# Is this Cutout Tool OK?



## KUIPORNG (Jan 11, 2006)

Drywall is normally soft stuff and easy to cutoff... so if the tool do what it specified to do, it should be working no problem... 

just worry about the quality of the product such as whether the battery hold charge...etc. but for $20 bucks... worth the risk ... I am sure it would work for at least for the initial while...


----------



## AtlanticWBConst. (May 12, 2006)

It should work for what you want to use it for. 
We have many corded routers and one cordless router similar to the one you show. The cordless brand unit that we have is a model put out about 5 years ago. It is a SENCO.

I use it occasionally to cut out a few holes in drywall. 

What we have found over the years is that with ANY cordless tool. You will not have the extended life and heavy use capability of a corded model. (The exception to this would be good name brand cordless drills)

For the Pro who needs on demand power and heavy use - I say no.

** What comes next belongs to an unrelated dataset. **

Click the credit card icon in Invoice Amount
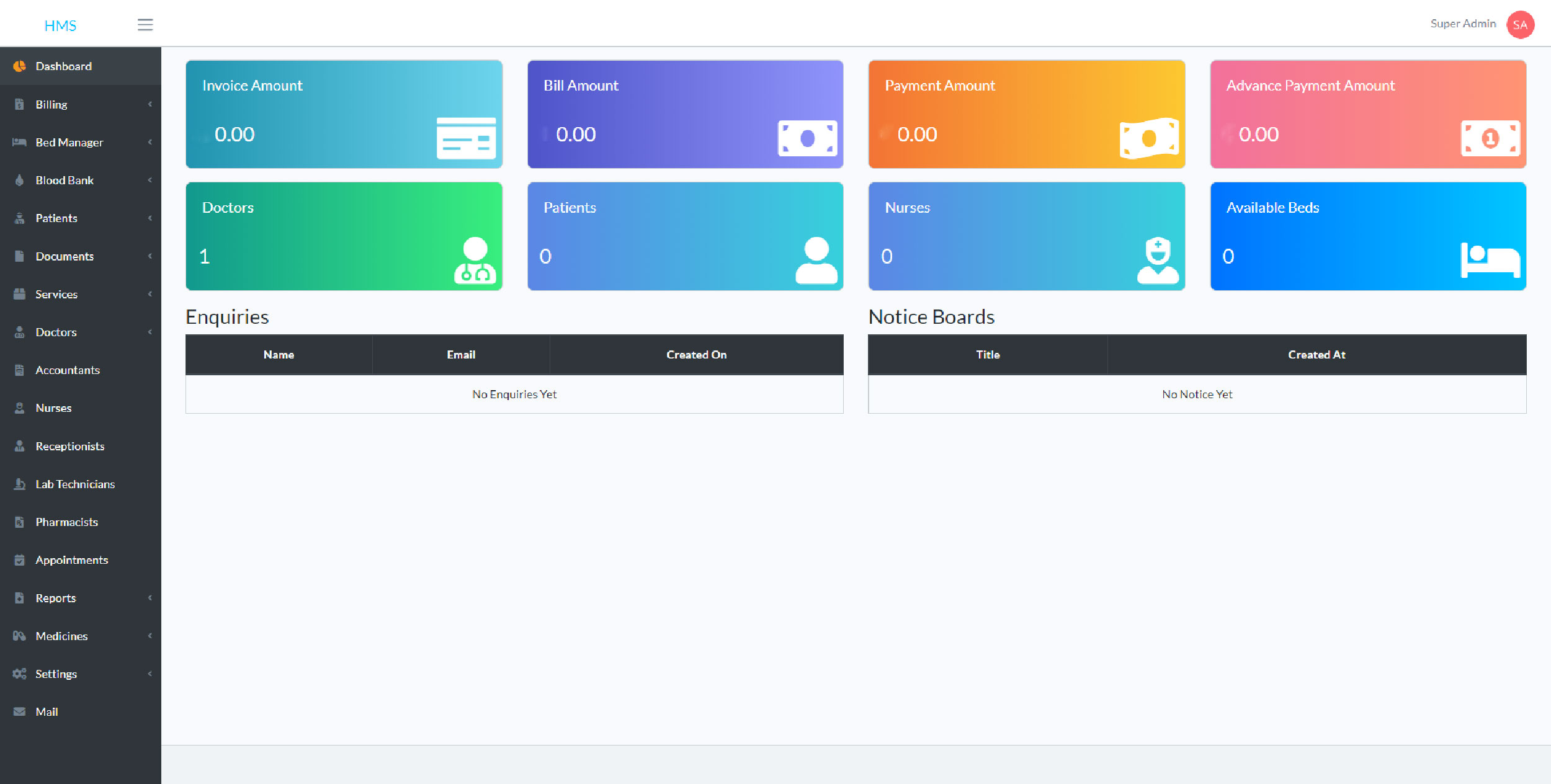This screenshot has width=1551, height=784. click(466, 138)
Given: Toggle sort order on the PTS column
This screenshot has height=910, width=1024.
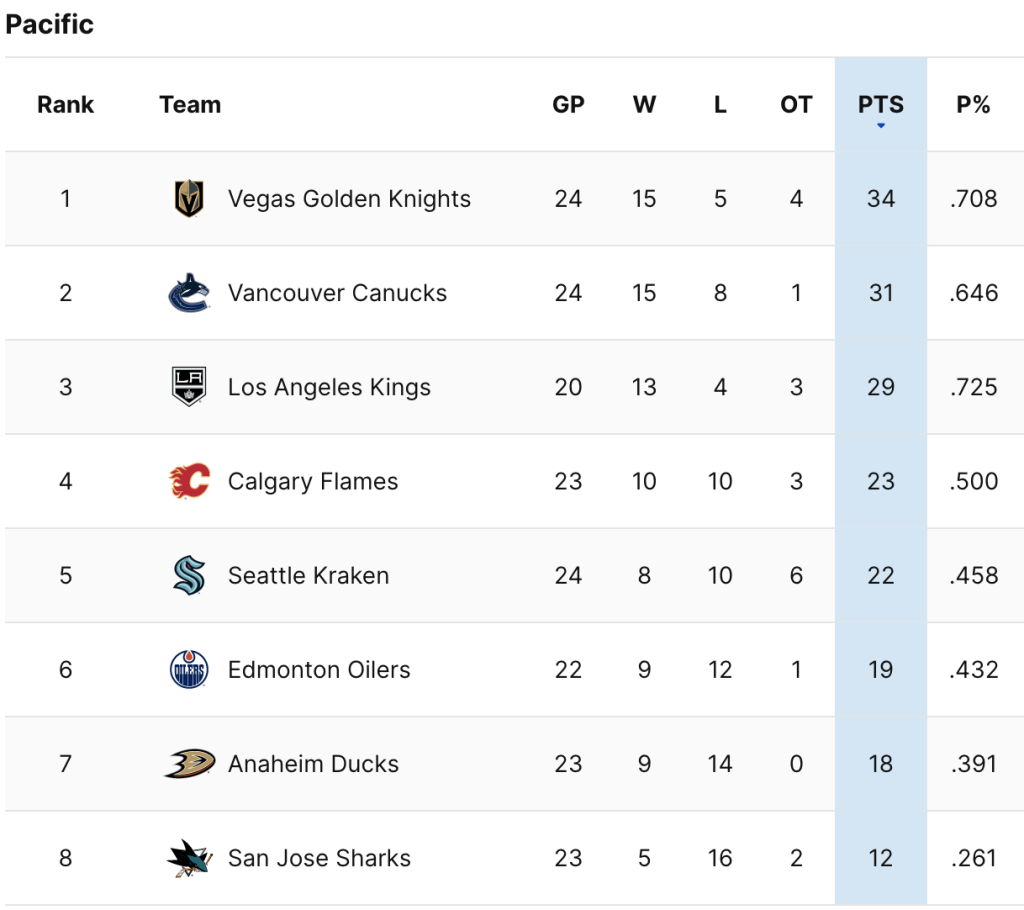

For the DIYer who will use it lightly and work at a slower pace - For 19.99 - I say give it a try.


----------



## Brik (Jan 16, 2007)

I would get it if it were NOT cordless. Cordless tools are troublesome enough to maintain battery life. Harbor Freight quality leaves a lot to be desired.

For the same price you can get this one
http://www.harborfreight.com/cpi/ctaf/displayitem.taf?Itemnumber=42831

That would be the better route IMO. Also, they have coupons from time to time they will apply to sale items.

One more consideration - Look into reconditioned or closeout on name brand tools. I got a Dewalt rotary tool for $20 at lowes or home depot. It was a return, no box, manual or bits but for $20 I was tickled.

Here it is for ~$60
http://www.toolbarn.com/product/dewalt/DW660/
http://www.dewalt.com/us/products/tool_detail.asp?productID=2750

Also - They are on ebay.
Here is one with NO bids
http://cgi.ebay.com/DEWALT-Heavy-Du...6QQihZ018QQcategoryZ29528QQrdZ1QQcmdZViewItem
and
http://cgi.ebay.com/DEWALT-DW660-HE...0QQihZ015QQcategoryZ29528QQrdZ1QQcmdZViewItem

So, you can likely spend your cash on a disposable tool or you may be able to get a good one for the same money if you look around.


----------